Document section:
::::

Had there been a few a games this year when Adrian Peterson was ordinary? Well, yes. But when a 103-yard run-back of the opening kickoff by Harvin turned out to be a mirage, Adrian came back to the huddle with a hard look and ready hands that needed no translation.

Read: Give me the ball.  

Nobody argued. They gave Adrian Peterson the ball 23 times, which is practically the civilized limit in view of his recent recovery. He gained 153 yards, launched the Vikings on a 21-14 victory over the wounded Arizona Cardinals and kept his team in the vanguard of the playoff hunt in the National Football League’s North Division. Their count? Five victories in seven games.

::::

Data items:
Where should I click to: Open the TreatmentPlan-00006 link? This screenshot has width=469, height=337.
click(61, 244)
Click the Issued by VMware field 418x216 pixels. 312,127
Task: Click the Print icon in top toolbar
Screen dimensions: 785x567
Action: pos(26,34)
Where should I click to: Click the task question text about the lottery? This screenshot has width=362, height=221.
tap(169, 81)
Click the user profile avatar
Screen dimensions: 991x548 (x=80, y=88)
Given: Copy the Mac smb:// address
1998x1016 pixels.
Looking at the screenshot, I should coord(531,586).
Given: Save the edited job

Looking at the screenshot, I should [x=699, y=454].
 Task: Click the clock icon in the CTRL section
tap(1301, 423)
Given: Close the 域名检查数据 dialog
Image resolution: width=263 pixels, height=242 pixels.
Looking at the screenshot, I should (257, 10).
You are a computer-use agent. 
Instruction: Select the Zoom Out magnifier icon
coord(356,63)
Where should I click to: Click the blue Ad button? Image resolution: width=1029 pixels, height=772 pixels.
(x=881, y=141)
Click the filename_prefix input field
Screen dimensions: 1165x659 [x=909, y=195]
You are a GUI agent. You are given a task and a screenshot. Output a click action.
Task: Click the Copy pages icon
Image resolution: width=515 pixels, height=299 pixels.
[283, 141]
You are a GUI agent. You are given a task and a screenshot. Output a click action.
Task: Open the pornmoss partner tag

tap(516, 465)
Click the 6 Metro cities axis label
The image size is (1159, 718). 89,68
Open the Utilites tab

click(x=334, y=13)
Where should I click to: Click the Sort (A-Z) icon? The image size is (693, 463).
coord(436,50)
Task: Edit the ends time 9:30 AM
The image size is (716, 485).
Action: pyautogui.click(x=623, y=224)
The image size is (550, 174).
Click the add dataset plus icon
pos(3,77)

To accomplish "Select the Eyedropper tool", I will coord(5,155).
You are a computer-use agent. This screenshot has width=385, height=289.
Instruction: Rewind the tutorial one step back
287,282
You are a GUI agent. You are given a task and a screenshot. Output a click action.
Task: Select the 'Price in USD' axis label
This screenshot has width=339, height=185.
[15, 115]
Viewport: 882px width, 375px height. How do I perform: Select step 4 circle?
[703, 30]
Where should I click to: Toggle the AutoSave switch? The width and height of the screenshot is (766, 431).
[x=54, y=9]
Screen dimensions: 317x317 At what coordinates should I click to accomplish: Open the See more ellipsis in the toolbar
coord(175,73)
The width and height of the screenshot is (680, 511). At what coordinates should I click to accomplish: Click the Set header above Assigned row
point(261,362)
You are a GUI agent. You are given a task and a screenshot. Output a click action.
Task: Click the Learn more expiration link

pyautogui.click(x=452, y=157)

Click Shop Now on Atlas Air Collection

::::

Brief: Please rewrite the part of the football column that opens with the words containing "Read: Give me" and closes with "in seven games.", changing "Vikings" to "Minnesota Vikings".

Result of this task:
Read: Give me the ball.  

Nobody argued. They gave Adrian Peterson the ball 23 times, which is practically the civilized limit in view of his recent recovery. He gained 153 yards, launched the Minnesota Vikings on a 21-14 victory over the wounded Arizona Cardinals and kept his team in the vanguard of the playoff hunt in the National Football League’s North Division. Their count? Five victories in seven games.